• **INSTRUCTIONS TO FOLLOW**:
Look at the entries below and restate word for word the lines from the first through the one that has "Task: Click the pencil edit icon beside Daten".

(EXTRACTED RECORDS Opens)

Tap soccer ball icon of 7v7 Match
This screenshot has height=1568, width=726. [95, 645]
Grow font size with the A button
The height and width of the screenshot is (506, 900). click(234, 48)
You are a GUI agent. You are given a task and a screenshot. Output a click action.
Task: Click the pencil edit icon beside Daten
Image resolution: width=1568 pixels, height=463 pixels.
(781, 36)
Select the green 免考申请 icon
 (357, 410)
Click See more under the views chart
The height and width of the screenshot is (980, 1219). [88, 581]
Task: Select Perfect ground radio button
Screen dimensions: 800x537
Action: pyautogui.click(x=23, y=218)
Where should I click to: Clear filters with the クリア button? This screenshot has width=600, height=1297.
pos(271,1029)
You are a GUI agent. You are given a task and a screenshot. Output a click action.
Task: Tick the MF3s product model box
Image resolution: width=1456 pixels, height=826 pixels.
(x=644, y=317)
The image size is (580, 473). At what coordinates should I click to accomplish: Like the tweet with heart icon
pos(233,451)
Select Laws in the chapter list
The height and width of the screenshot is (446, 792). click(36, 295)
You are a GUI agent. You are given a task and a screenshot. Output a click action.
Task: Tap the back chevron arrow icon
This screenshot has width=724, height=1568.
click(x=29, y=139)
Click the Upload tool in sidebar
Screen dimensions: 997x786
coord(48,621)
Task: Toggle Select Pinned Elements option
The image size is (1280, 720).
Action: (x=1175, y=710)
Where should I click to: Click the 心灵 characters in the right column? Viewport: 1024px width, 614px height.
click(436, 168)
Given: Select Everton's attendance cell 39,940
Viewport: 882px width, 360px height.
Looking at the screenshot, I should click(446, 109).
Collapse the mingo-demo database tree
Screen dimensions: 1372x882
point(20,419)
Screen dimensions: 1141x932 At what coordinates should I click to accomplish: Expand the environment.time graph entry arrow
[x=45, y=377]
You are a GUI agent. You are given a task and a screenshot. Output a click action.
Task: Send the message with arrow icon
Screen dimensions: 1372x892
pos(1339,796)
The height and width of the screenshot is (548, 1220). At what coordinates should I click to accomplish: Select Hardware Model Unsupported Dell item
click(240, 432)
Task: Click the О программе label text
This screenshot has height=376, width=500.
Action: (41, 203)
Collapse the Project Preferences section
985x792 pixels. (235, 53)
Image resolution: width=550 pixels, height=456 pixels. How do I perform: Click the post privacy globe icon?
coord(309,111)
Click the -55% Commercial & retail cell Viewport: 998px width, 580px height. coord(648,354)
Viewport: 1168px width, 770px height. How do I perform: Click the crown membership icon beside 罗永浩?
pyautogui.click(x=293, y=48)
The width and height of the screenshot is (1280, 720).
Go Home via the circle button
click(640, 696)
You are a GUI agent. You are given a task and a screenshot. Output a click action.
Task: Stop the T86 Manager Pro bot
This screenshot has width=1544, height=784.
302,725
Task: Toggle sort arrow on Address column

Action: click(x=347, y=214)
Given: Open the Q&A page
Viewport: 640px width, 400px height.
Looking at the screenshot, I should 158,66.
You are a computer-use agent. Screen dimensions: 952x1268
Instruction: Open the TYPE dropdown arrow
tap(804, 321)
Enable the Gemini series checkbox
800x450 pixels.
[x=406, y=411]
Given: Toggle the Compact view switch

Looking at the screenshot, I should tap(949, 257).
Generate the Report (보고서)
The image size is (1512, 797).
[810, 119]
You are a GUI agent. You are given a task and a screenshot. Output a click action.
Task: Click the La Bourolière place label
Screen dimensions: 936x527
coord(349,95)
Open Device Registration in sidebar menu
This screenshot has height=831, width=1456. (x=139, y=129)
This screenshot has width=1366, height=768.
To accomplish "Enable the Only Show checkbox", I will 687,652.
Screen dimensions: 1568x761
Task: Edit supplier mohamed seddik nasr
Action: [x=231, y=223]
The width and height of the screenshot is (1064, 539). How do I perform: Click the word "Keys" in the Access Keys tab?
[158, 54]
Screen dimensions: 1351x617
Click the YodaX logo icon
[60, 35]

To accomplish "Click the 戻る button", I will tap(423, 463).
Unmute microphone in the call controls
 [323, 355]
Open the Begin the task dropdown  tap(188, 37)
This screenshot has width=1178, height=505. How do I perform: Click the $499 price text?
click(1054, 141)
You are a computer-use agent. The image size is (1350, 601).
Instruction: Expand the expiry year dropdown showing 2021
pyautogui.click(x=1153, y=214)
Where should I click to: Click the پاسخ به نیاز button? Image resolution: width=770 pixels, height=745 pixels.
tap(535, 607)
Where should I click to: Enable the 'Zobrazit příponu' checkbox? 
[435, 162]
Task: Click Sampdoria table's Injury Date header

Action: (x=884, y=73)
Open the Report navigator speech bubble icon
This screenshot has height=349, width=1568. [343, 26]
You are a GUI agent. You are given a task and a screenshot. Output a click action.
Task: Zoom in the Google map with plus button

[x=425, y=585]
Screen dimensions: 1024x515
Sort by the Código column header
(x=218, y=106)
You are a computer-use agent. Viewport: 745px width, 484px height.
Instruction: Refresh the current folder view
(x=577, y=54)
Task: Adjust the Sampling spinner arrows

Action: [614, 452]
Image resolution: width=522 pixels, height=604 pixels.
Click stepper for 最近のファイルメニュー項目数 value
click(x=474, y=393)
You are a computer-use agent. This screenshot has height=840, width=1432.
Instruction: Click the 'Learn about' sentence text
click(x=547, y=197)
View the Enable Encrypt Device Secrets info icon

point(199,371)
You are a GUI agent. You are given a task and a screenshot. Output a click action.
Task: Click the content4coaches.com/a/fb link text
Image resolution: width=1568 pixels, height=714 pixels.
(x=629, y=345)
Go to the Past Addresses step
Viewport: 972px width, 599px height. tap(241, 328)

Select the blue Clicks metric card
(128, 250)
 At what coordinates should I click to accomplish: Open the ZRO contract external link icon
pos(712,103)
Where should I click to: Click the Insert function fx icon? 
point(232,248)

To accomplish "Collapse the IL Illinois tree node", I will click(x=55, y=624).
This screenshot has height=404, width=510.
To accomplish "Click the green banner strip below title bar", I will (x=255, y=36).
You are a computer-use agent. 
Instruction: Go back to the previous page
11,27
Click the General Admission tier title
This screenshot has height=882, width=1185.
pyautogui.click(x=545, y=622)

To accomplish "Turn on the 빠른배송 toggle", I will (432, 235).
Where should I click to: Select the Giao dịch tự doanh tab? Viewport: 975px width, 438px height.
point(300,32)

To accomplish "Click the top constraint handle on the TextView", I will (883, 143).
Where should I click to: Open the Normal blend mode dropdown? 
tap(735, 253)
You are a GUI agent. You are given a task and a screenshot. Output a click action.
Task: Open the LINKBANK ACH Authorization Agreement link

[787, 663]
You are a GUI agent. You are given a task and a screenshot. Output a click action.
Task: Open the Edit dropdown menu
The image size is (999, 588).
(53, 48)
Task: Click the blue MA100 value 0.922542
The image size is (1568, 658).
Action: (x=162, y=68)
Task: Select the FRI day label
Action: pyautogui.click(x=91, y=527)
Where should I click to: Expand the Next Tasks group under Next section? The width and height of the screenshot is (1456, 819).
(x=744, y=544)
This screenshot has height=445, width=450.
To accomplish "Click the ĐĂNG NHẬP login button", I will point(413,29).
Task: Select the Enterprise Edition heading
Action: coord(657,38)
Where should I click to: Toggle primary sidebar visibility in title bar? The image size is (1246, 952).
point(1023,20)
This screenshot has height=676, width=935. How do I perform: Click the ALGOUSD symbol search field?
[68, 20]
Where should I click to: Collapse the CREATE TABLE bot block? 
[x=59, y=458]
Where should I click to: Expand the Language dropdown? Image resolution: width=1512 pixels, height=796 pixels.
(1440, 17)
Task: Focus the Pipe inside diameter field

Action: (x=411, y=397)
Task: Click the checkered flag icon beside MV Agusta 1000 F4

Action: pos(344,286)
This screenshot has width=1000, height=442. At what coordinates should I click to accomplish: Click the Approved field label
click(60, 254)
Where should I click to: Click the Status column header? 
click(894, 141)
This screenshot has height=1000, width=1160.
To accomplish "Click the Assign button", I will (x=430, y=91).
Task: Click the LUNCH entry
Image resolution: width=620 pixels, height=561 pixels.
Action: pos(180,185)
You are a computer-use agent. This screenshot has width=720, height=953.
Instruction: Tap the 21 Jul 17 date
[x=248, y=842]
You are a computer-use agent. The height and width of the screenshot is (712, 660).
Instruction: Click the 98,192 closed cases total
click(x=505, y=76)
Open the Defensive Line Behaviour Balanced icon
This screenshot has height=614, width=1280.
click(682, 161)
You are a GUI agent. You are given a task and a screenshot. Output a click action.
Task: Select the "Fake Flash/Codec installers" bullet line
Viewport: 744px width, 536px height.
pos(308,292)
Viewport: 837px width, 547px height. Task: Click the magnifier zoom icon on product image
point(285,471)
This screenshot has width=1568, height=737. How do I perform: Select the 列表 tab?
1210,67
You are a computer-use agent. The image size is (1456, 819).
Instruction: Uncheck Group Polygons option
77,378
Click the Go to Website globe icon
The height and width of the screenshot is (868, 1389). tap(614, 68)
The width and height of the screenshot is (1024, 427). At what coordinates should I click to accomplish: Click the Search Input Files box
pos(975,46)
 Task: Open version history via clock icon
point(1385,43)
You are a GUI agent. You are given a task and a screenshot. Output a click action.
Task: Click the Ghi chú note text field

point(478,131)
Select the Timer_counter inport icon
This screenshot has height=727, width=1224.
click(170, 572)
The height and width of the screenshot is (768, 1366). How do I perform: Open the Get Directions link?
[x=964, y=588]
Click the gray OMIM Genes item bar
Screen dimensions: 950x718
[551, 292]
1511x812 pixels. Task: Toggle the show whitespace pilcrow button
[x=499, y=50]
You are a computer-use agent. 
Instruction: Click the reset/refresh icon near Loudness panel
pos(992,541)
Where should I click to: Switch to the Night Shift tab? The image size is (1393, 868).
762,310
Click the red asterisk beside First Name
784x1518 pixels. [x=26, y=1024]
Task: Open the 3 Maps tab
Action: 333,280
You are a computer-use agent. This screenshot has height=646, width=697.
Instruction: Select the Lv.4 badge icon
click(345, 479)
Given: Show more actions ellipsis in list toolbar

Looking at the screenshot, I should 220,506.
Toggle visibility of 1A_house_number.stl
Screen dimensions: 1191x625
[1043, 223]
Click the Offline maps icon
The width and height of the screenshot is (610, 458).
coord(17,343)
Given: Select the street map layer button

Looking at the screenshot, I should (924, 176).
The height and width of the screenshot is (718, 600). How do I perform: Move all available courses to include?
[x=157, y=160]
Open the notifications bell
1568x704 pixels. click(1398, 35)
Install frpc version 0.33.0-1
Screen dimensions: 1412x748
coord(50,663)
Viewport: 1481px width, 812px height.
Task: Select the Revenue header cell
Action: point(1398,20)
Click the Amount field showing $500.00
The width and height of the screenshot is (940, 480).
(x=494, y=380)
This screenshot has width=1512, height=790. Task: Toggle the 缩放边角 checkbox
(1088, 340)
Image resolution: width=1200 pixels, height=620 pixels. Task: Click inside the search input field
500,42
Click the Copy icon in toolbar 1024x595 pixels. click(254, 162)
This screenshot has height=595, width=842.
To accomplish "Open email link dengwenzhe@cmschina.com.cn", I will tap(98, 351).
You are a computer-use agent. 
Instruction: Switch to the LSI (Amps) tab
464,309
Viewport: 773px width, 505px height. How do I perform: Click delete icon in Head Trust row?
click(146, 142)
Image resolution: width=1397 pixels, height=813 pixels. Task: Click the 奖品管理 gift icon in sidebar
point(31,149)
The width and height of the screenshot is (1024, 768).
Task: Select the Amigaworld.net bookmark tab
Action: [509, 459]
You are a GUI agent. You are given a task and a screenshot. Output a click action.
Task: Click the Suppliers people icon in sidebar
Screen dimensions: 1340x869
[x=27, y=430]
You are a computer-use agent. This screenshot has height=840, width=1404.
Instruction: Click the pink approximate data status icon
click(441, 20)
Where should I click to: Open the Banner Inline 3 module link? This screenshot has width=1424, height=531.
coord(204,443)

(EXTRACTED RECORDS Closes)

• **ANSWER TO THE EXERCISE**:
Tap soccer ball icon of 7v7 Match
This screenshot has height=1568, width=726. [95, 645]
Grow font size with the A button
The height and width of the screenshot is (506, 900). click(234, 48)
You are a GUI agent. You are given a task and a screenshot. Output a click action.
Task: Click the pencil edit icon beside Daten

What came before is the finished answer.